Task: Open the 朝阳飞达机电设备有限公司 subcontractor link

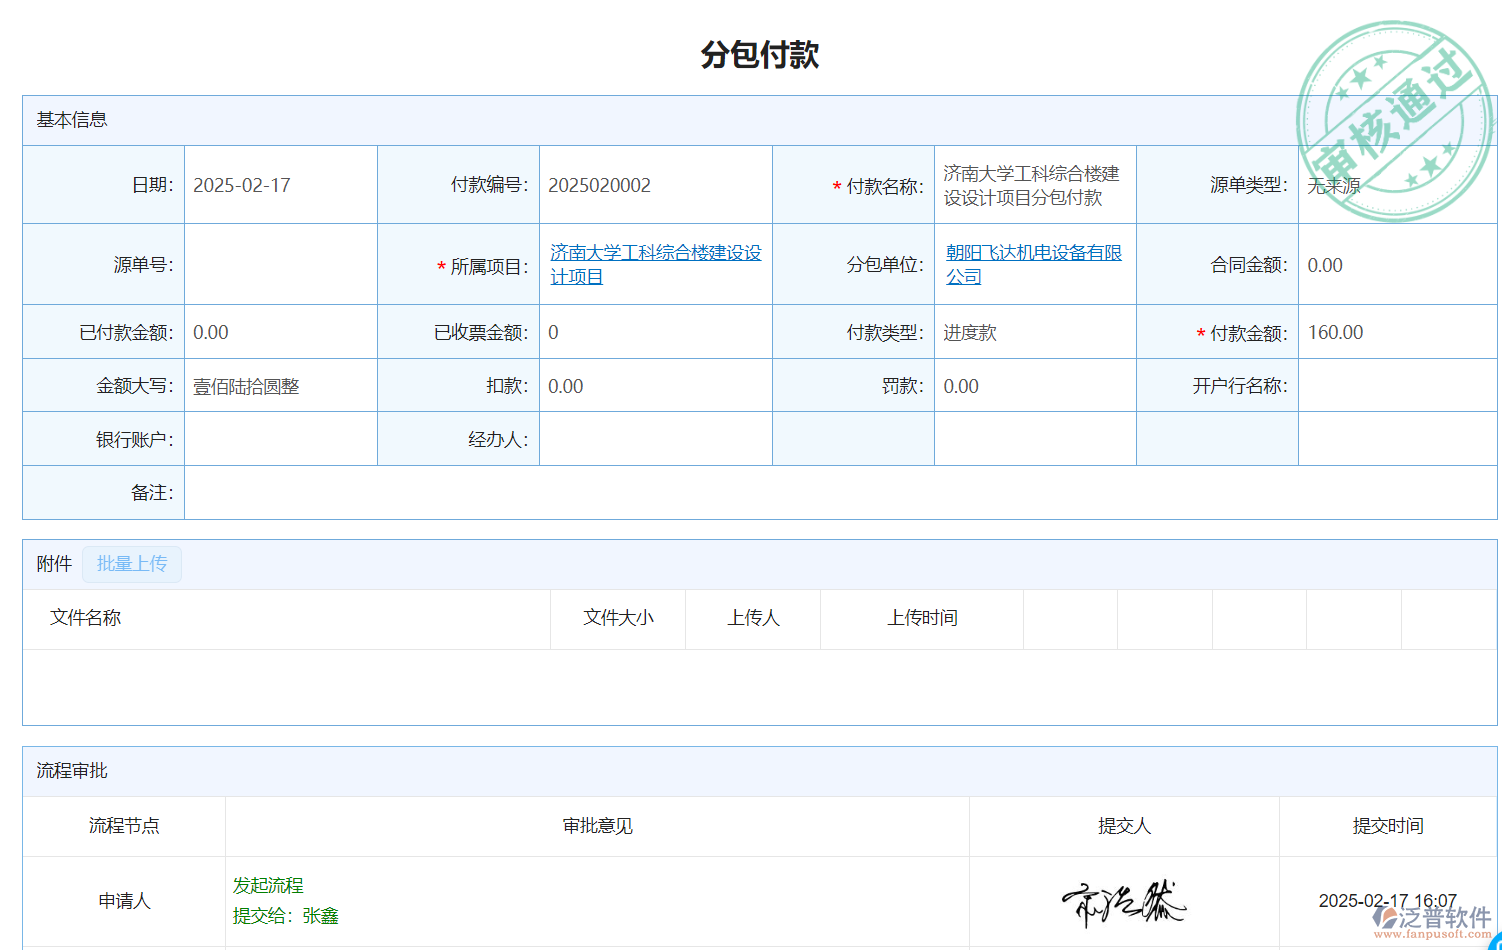Action: tap(1033, 265)
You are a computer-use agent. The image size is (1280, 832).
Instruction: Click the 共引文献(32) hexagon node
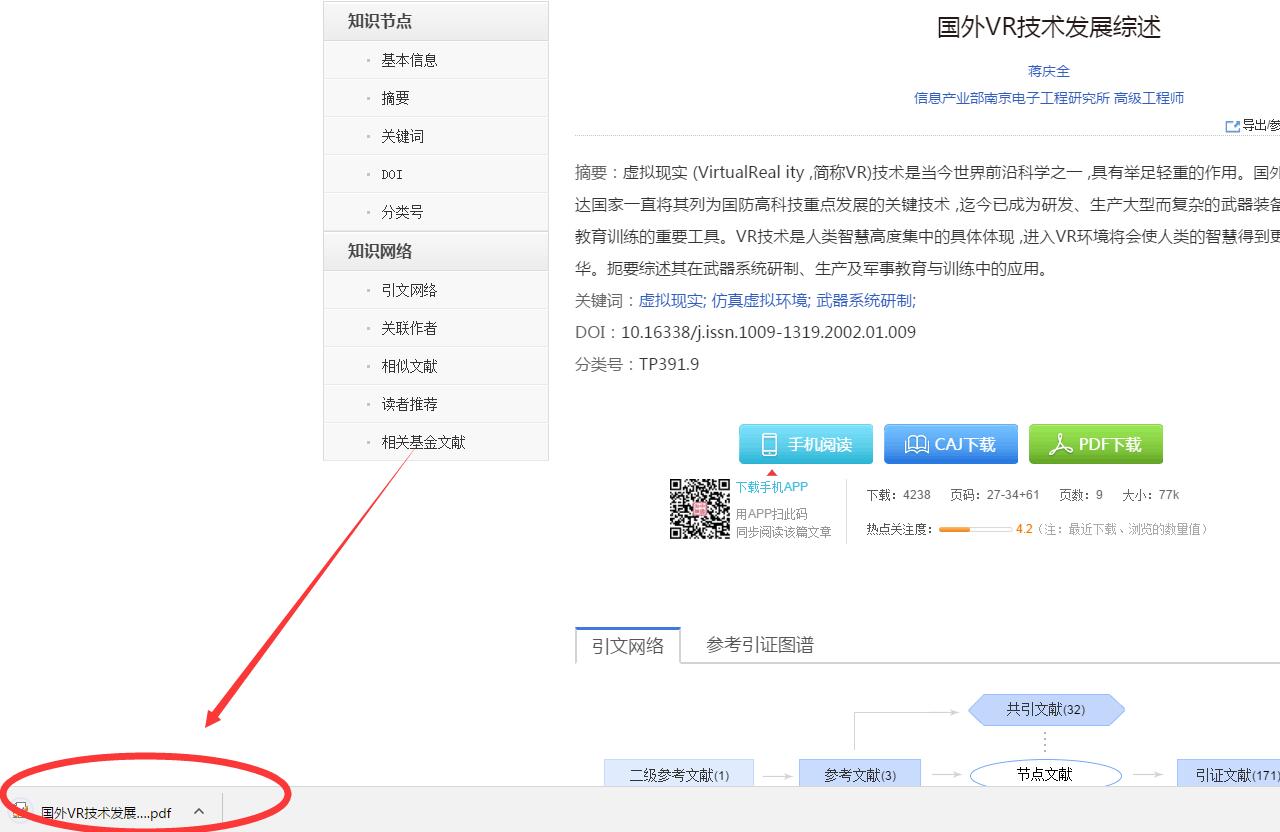pos(1045,710)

TASK TO CARRY OUT: Reproduce, word for word, the stretch of the entries from the line containing "You are a computer-use" through the end of the entries, both ends included. Omit the pictures from your answer.

FINISHED EXERCISE:
You are a computer-use agent. The image size is (1280, 832).
Instruction: Click the 共引文献(32) hexagon node
pos(1045,710)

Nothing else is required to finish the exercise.